Il 2020 è stato un anno difficile, che ha visto cambiare il modo di acquistare della popolazione. Che abitudini hanno introdotto gli italiani?

L’anno appena trascorso è stato molto difficile. La pandemia da Coronavirus ha stravolto la vita dell’intera popolazione e difficilmente qualcuno dimenticherà questo periodo. Il nostro Paese ha iniziato ad avere a che fare con il COVID-19 lo scorso marzo, ma quasi tutti lo descrivevano come una “banale influenza“. Poi i contagi sono cresciuti a dismisura e, purtroppo, anche i decessi. L’Italia è così entrata in lockdown. È in questo momento che la popolazione ha stravolto le sue abitudini. Oltre allo smartworking, fino a quel momento quasi sconosciuto, e alle mascherine chirurgiche, anche lo shopping ha subito uno scossone.

Chiusi in casa, gli italiani hanno iniziato a fare acquisti online: è questo l’unico settore – se così lo possiamo definire – che ha visto una crescita impressionante.

Italiani e acquisti: come sono cambiate le abitudini

L’emergenza Coronavirus ha portato ad un incremento degli acquisti online pari a 5,5 miliardi di euro in 12 mesi. Questo è il dato presentato dall’Osservatorio eCommerce B2c durante il convegno “eCommerce B2c: la chiave per ripartire” promosso dalla School of Management del Politecnico di Milano e da Netcomm.

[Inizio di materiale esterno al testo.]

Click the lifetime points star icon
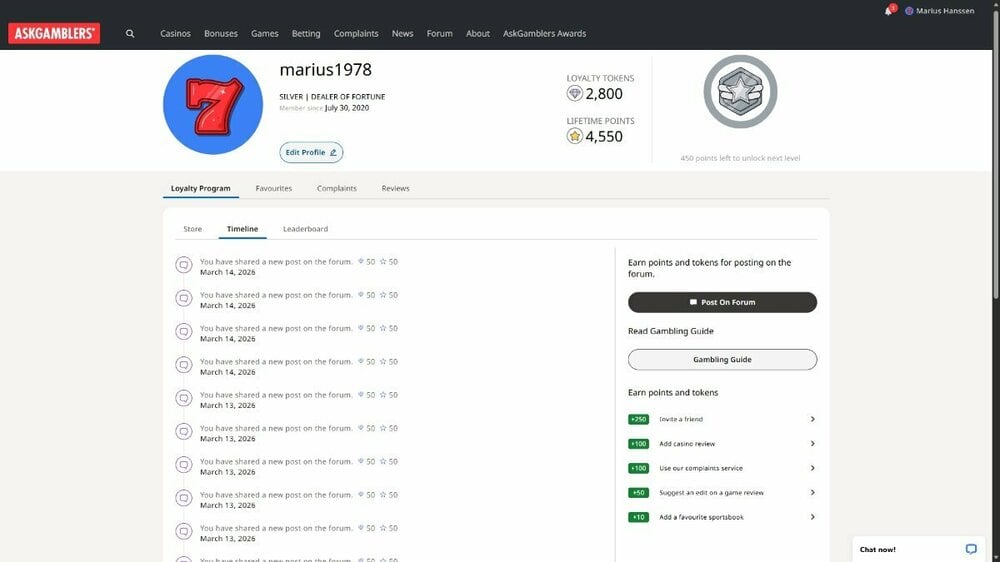The image size is (1000, 562). coord(575,136)
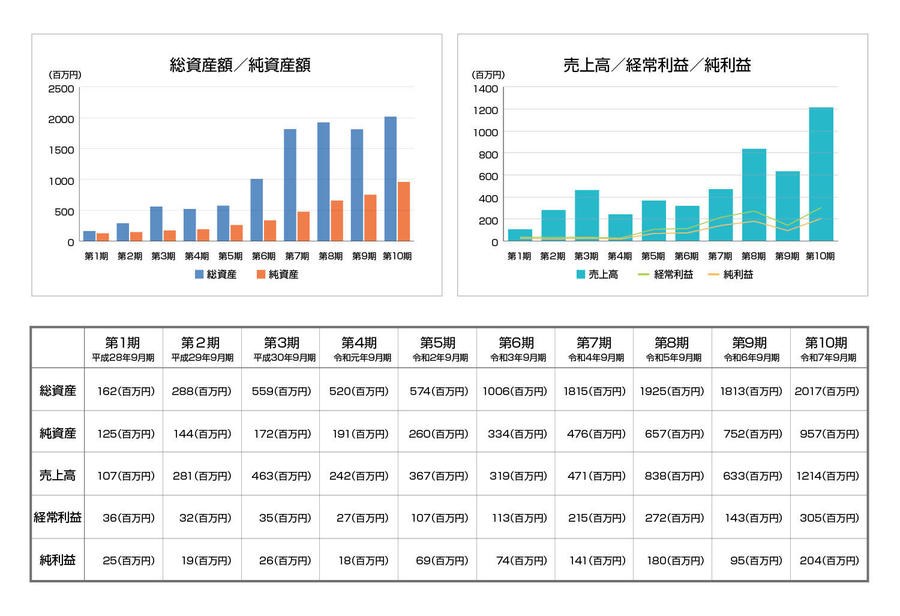Screen dimensions: 900x616
Task: Click the blue 総資産 legend marker
Action: pos(199,274)
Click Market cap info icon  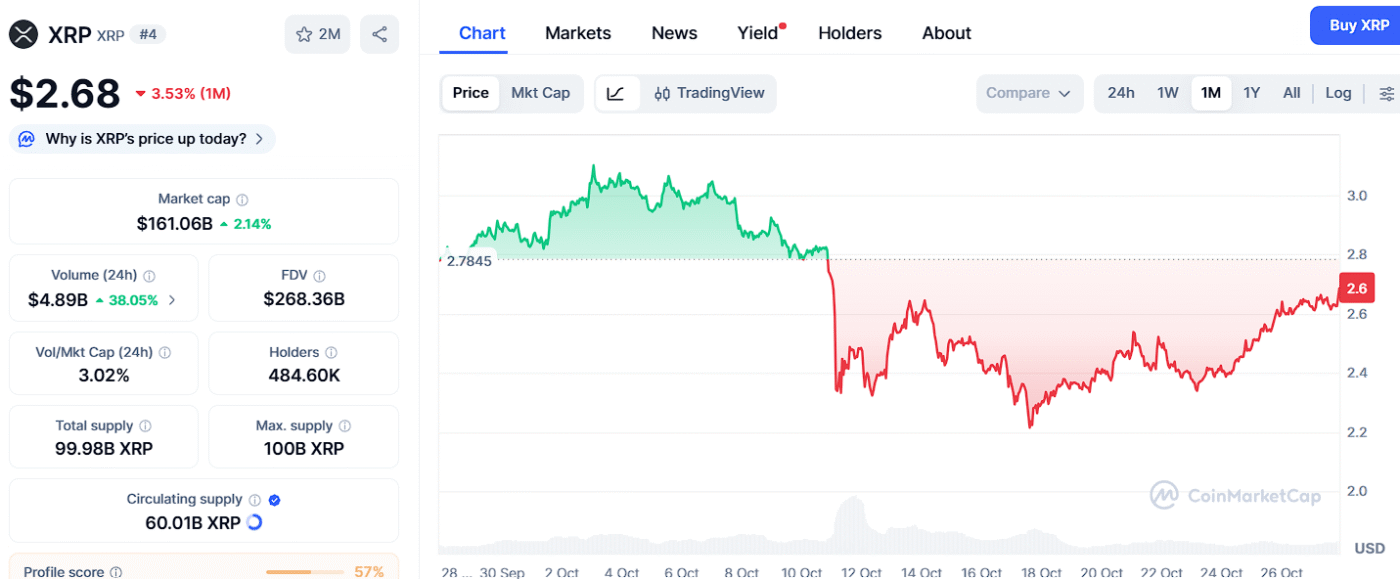242,200
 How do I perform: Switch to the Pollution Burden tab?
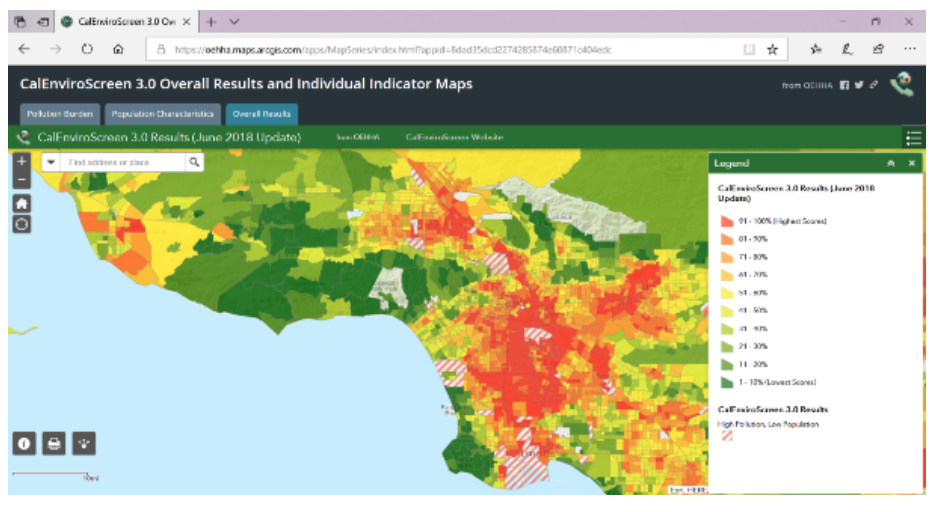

La crescita degli acquisti online, soprattutto considerato il periodo vissuto, è scontata. A causa del Coronavirus, infatti, anche coloro che non avevano mai fatto shopping sul web si sono piegati alle esigenze del momento e hanno vissuto la loro “prima volta”.

Dai prodotti più banali, come libri e abbigliamento, all’occorrente per il bricolage: i cittadini del bel Paese hanno comprato di tutto. Un po’ per ingannare la noia e un po’ per necessità, i siti di e-commerce sono stati battuti in lungo e in largo.

Shopping online
Shopping online

Quali sono i prodotti più acquistati online?

Sempre secondo la ricerca condotta dall’Osservatorio eCommerce B2c, gli acquisti degli italiani hanno riguardato diversi settori: dall’informatica all’abbigliamento, passando per i prodotti alimentari.

I dati del 2020 parlano chiaro: informatica ed elettronica 6,2 miliardi di euro (+20%), abbigliamento 3,9 miliardi (+22%), editoria 1,2 miliardi (+18%), food 2,7 miliardi di euro (+70% rispetto al 2019), arredamento e home living 2,4 miliardi (+32%) e “altri prodotti” come beauty, pharma, giochi e ricambi d’auto, hanno registrato +37% rispetto all’anno precedente.

Anche in tema di acquisti, quindi, le abitudini degli italiani sono cambiate. C’è solo un dubbio: queste resteranno identiche anche quando il COVID-19 sarà solo un brutto ricordo? Non possiamo ancora saperlo, ma è probabile che lo shopping online prosegua su questa strada.